Task details: Do these statements agree with the text on Aβ studies below? For each, answer yes or no and quote the deciding words from the text. 1. Bapineuzumab improved cognition. 2. Substance P given systemically prevented the neuronal loss seen after Aβ was injected into the cerebral cortex of rats. 3. Bilateral hippocampal injection of Aβ impaired delayed conditional discrimination in rats.

Source text:
========================

PiB PET scanning highlights Aβ plaques in the brains of patients with Alzheimer’s disease which might be useful in the diagnosis and monitoring effects of treatment. It is possible that monoclonal antibodies that bind Aβ might be operational upon soluble oligomers and not Aβ deposited in neuritic plaques [271]. Bapineuzumab, a humanized anti Aβ monoclonal, reduced Aβ deposition using PiB PET imaging but seemed to have no effect on cognition suggesting that the soluble oligomers might be important in the cognitive effects of Alzheimer’s disease [272].

2.5. In Vivo Studies: Aβ

Bilateral hippocampal injection of Aβ did not influence reinforcement or delayed conditional discrimination in rats [273]. Aβ immunoactivity in rabbit brain has been induced by a high cholesterol diet and confirmed in pigs; Aβ deposition was found in neurons and accompanied by microgliosis [274]. Intrahippocampal injections of Aβ induced errors in a radial maze test in rats as a test of short-term memory [275].

Infusions of Aβ into the carotid arteries of rats have been shown to increase the permeability of the blood brain barrier (BBB) [276,277] and alter lectin binding sites on endothelial cells [276]. Aβ crosses the BBB in primates in an aged dependent manner [278]. These studies suggest that Aβ influences the integrity of the BBB, findings which may be important in the mechanism by which inflammatory mediators influence AD.

Fragments of Aβ (1 - 28, 12 - 28, 12 - 20) given by intracerebroventricular injection had an amnestic effect on footshock-active avoidance training in mice; impaired learning was also seen when Aβ was injected into limbic structures [279]. Aβ peptides containing the VVG domain were active for amnesia in this model; peptides with the sequences QFVG, DFFVG, AIFT blocked this effect, again suggesting the possibility of endogenous antagonists [273].

After injection of Aβ into the cerebral cortex of rats neuronal loss and degenerating neurites were observed; this was prevented by substance P administered systemically [280]. Retroviral expression of a C-terminal fragment containing the Aβ region in PC12 cells, when injected into the brains of newborn mice, caused atrophy of the cerebral cortex [281].

Transformed cells over-expressing Aβ transplanted into the suprachiasmatic nuclei of adult rats altered their circadian rhythms suggesting a physiological role for Aβ in hypothalamic function [282].

========================

Dataset:

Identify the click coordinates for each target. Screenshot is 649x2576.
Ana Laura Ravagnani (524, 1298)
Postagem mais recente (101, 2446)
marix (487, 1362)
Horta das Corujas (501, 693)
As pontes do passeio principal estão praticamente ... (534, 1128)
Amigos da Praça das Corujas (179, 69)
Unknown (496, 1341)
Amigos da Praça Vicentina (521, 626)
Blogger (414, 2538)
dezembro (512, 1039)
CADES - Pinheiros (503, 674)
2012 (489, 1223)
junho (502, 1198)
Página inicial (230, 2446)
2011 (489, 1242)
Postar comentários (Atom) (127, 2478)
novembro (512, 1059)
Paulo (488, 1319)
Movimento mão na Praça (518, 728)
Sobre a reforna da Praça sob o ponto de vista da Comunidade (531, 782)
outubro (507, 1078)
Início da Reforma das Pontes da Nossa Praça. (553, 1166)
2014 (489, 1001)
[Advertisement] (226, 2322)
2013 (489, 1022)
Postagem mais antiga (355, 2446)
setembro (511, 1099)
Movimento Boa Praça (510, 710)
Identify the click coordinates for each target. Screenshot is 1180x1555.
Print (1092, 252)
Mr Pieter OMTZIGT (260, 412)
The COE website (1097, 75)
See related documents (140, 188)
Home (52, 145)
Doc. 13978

========================

Answer to the exercise:
1. No: "seemed to have no effect on cognition"
2. Yes: "this was prevented by substance P administered systemically"
3. No: "did not influence reinforcement or delayed conditional discrimination in rats"